** EXERCISE DESCRIPTION **
The answer must consist solely of the lines from the one containing "Where should I" through the last line of the records, set down exactly and without any pictures.

RECORDS FOR THE TASK Block Start

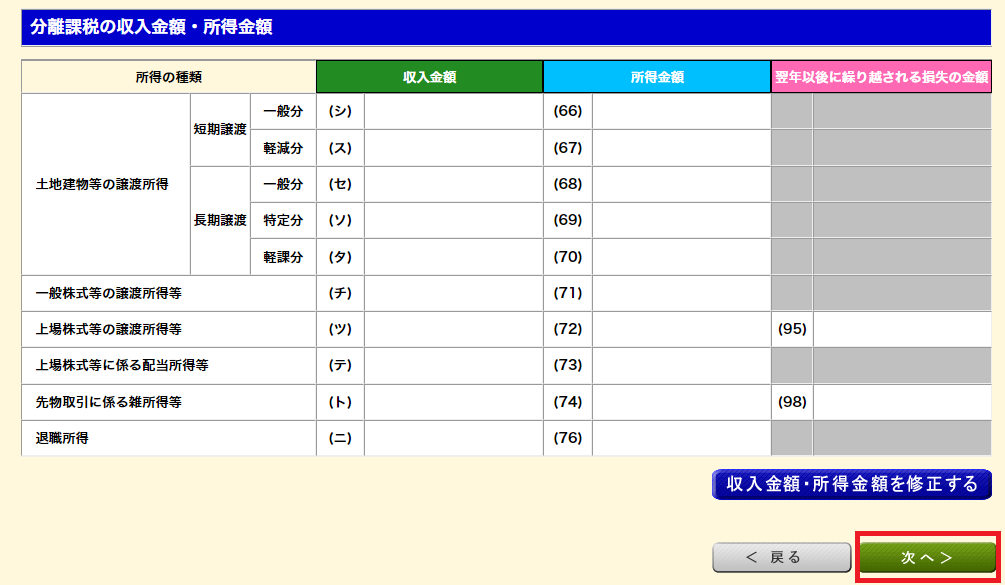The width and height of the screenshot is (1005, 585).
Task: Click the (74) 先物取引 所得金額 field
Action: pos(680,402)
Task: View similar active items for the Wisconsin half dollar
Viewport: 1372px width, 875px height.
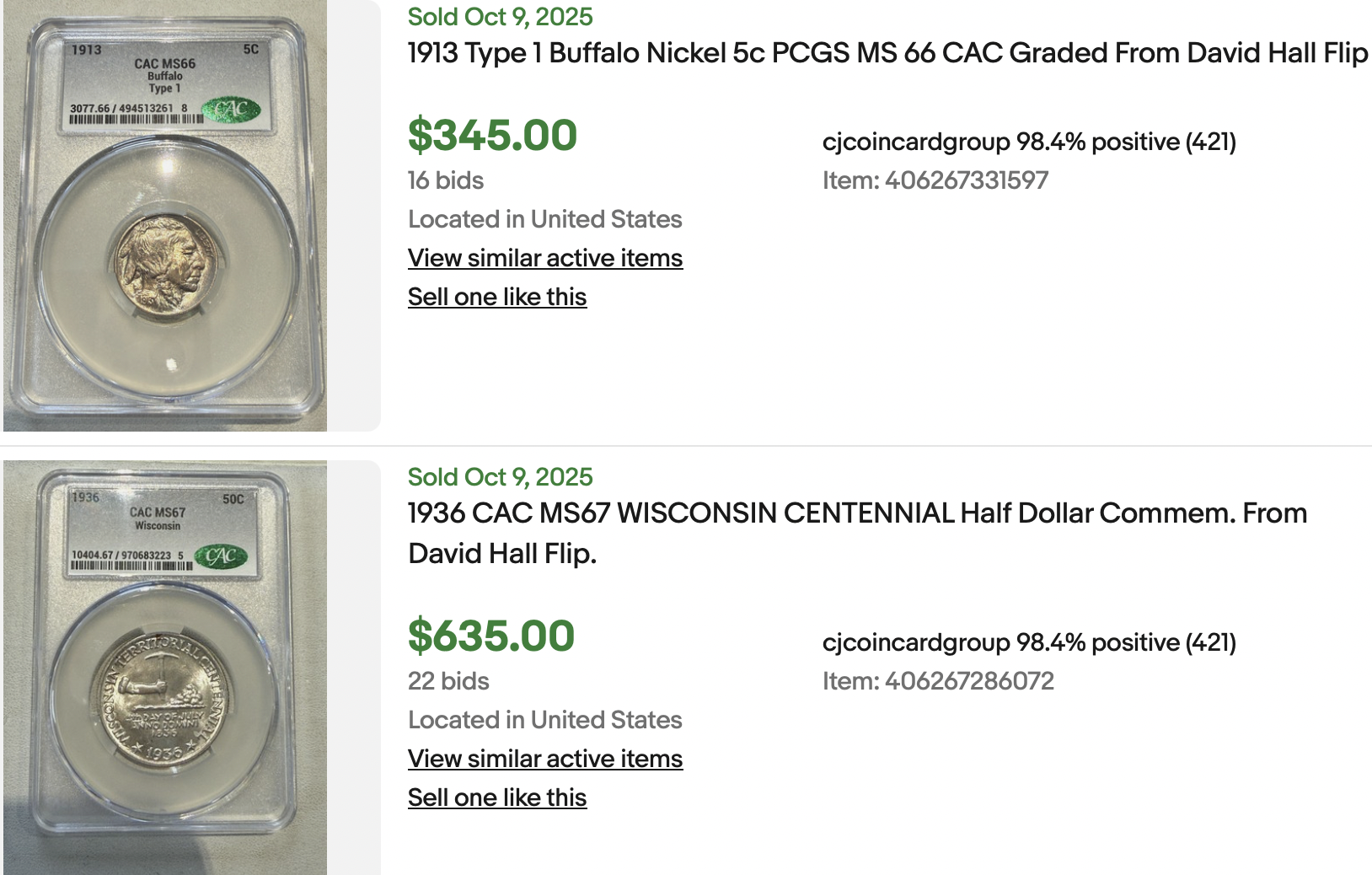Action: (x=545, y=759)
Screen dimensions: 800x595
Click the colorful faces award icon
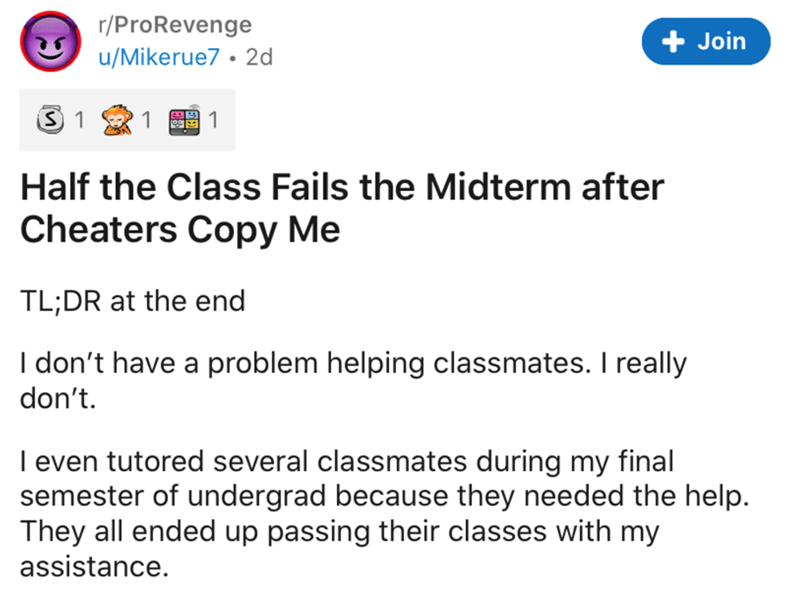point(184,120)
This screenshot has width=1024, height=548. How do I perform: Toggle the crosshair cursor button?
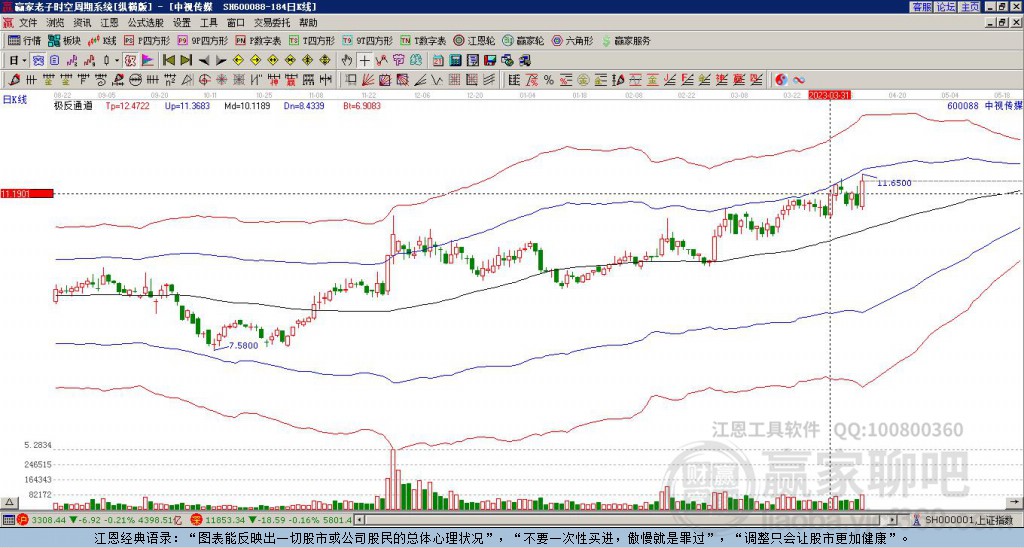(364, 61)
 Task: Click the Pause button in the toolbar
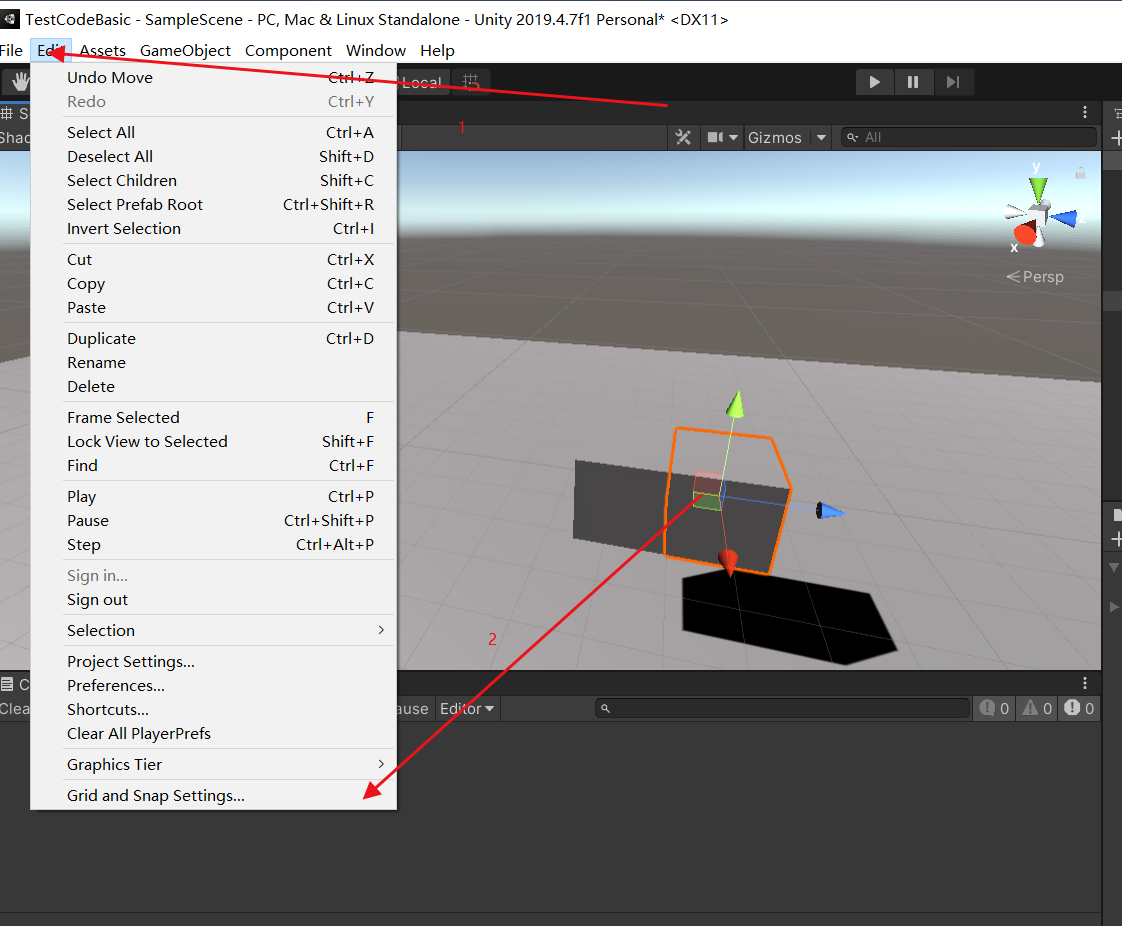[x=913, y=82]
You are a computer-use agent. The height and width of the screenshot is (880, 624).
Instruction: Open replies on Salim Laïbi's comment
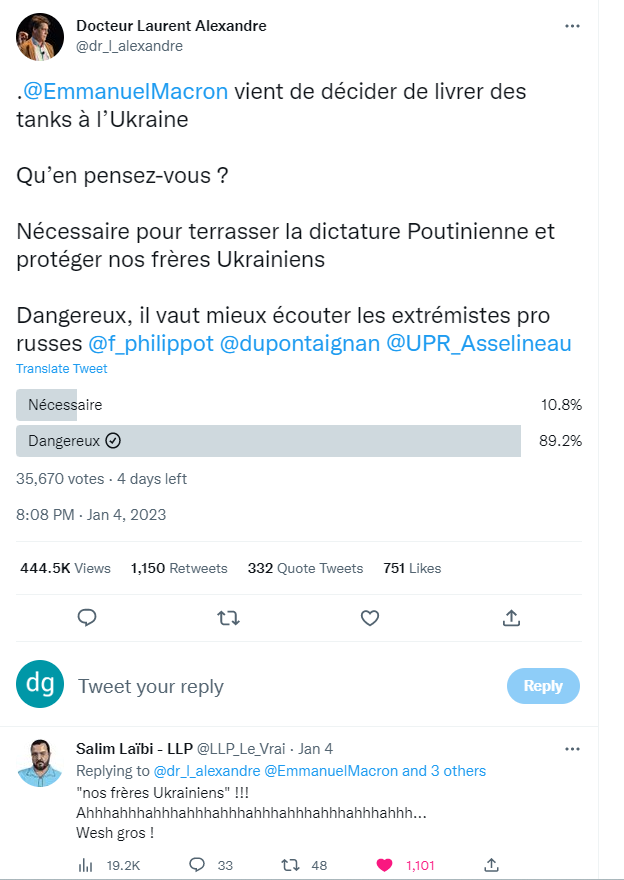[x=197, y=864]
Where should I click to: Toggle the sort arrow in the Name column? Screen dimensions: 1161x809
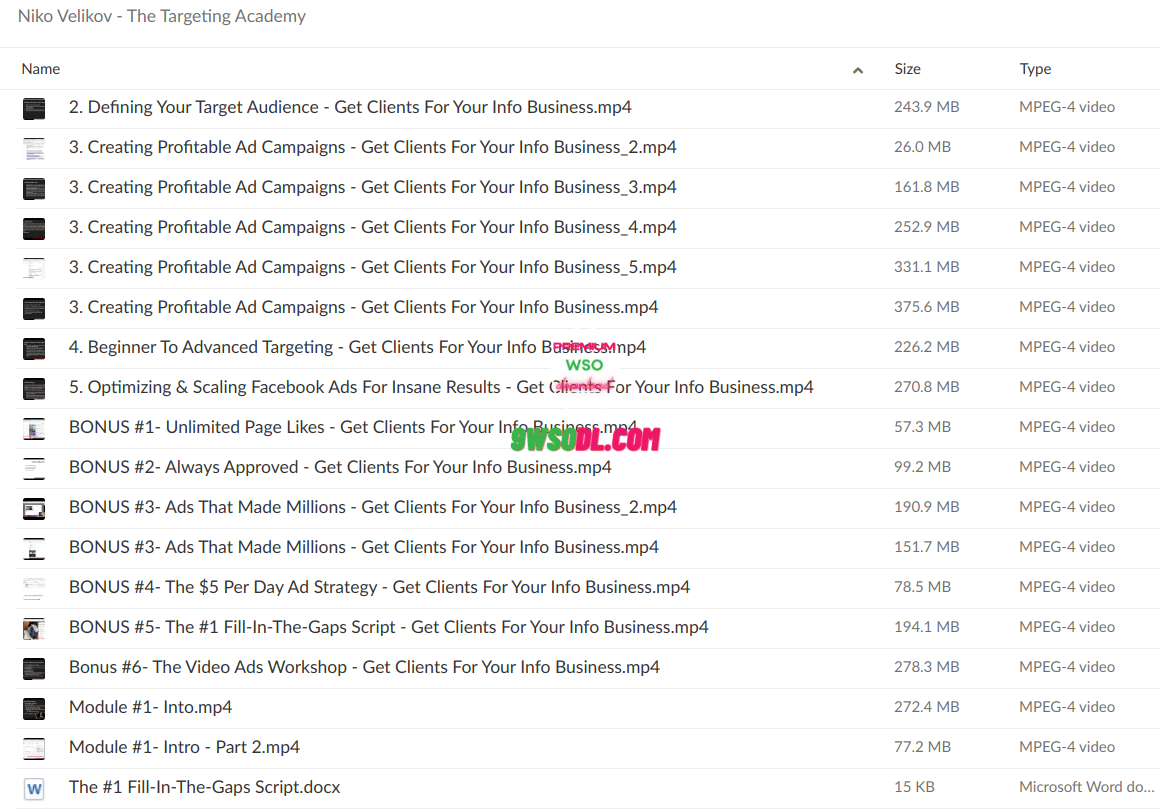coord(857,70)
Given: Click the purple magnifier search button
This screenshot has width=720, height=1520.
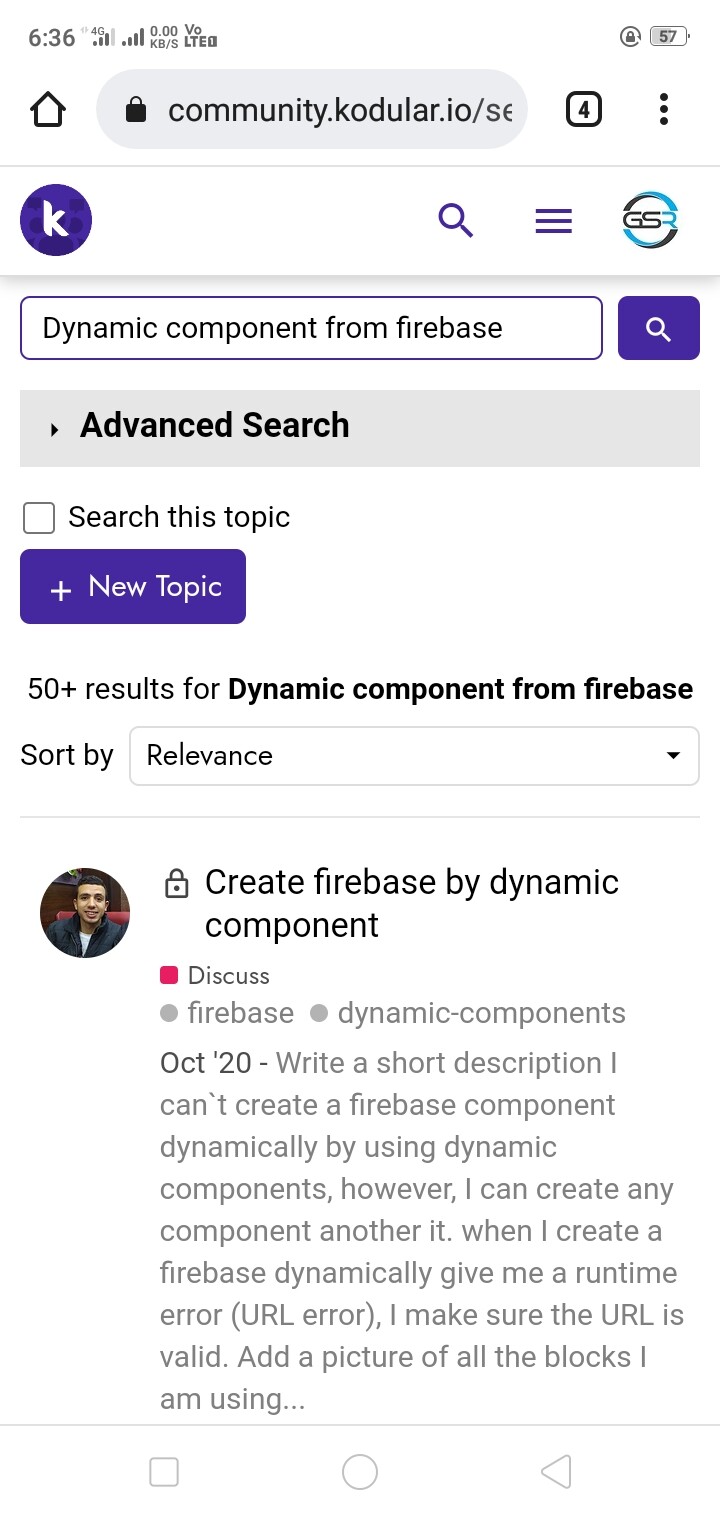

RECORDS FOR THE TASK Block End

** ANSWER FOR THIS EXERCISE **
Where should I click to: Toggle the sort arrow in the Name column? Screen dimensions: 1161x809
coord(857,70)
Given: Click the purple magnifier search button
This screenshot has width=720, height=1520.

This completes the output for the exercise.